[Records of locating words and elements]
----------------
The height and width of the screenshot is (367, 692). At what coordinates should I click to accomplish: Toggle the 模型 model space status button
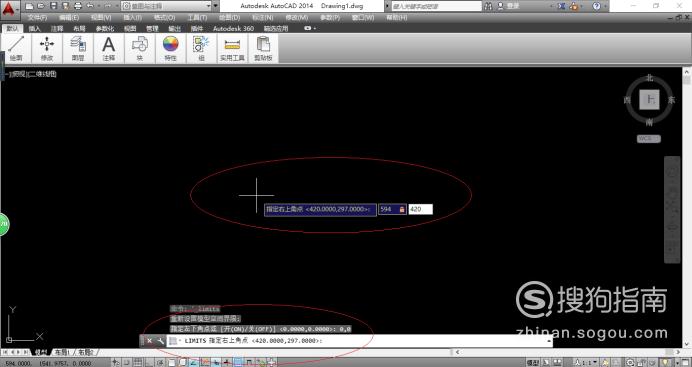click(533, 363)
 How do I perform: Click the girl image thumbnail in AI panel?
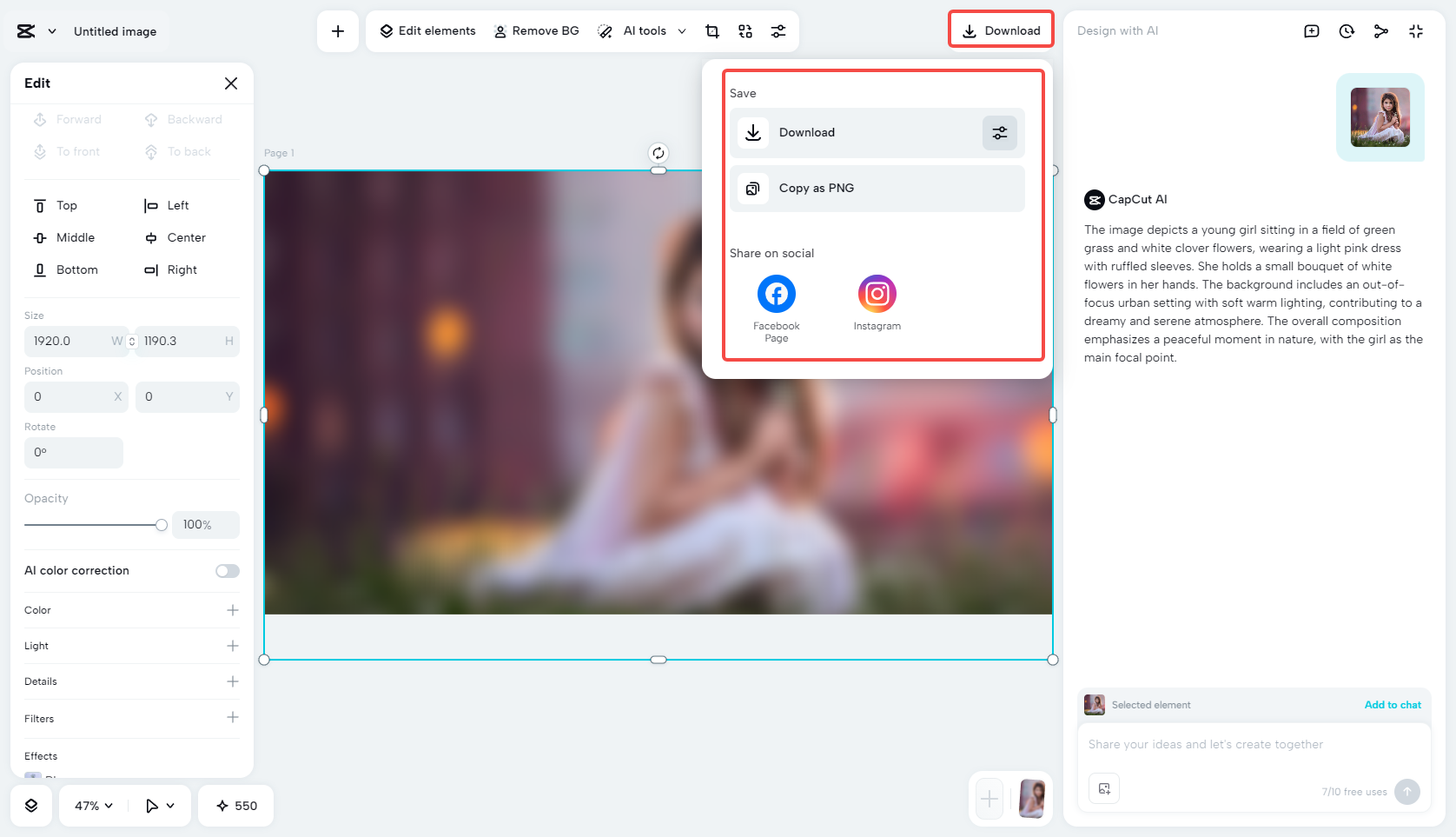pyautogui.click(x=1380, y=117)
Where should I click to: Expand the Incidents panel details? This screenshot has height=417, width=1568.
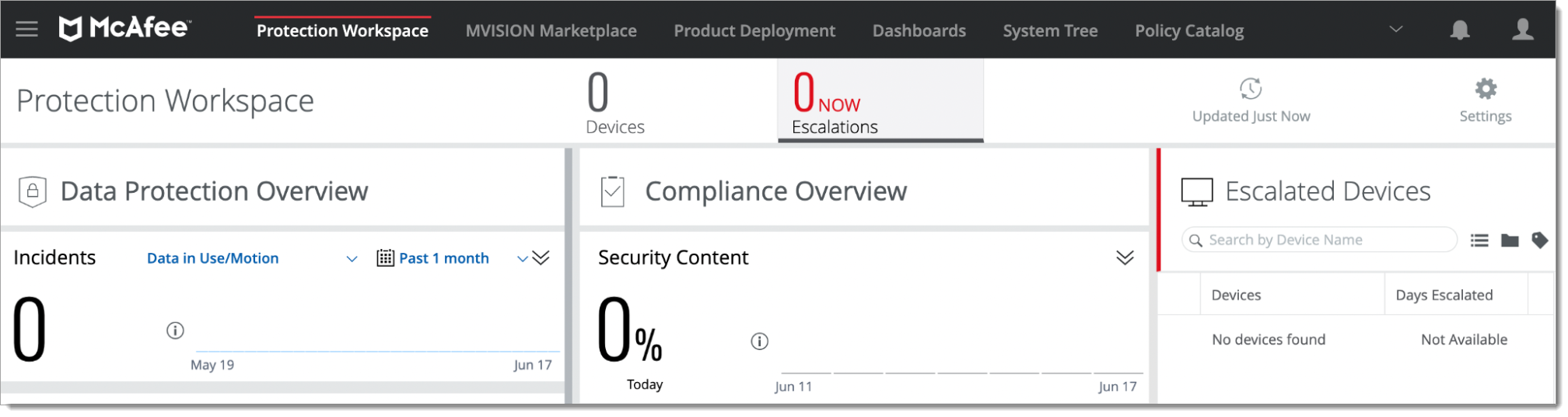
----------------
__What to produce__. Write out all of the entries above word for word, leaving out the pictures.

__Answer for the task__.
The height and width of the screenshot is (367, 692). At what coordinates should I click to accomplish: Toggle the 模型 model space status button
click(533, 363)
 How do I perform: Click the girl image thumbnail in AI panel?
pyautogui.click(x=1380, y=117)
Where should I click to: Expand the Incidents panel details? This screenshot has height=417, width=1568.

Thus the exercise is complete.